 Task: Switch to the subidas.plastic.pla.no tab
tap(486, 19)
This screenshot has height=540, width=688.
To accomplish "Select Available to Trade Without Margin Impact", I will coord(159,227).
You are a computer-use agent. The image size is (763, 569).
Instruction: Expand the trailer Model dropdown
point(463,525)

###

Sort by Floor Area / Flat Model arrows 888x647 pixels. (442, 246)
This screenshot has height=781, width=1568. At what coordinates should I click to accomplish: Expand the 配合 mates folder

###

What to work on:
Take from the listing above each line that contains the string "This".

Exercise result:
This screenshot has height=540, width=688.
This screenshot has height=781, width=1568. At what coordinates should I click to accomplish: Expand the 配合 mates folder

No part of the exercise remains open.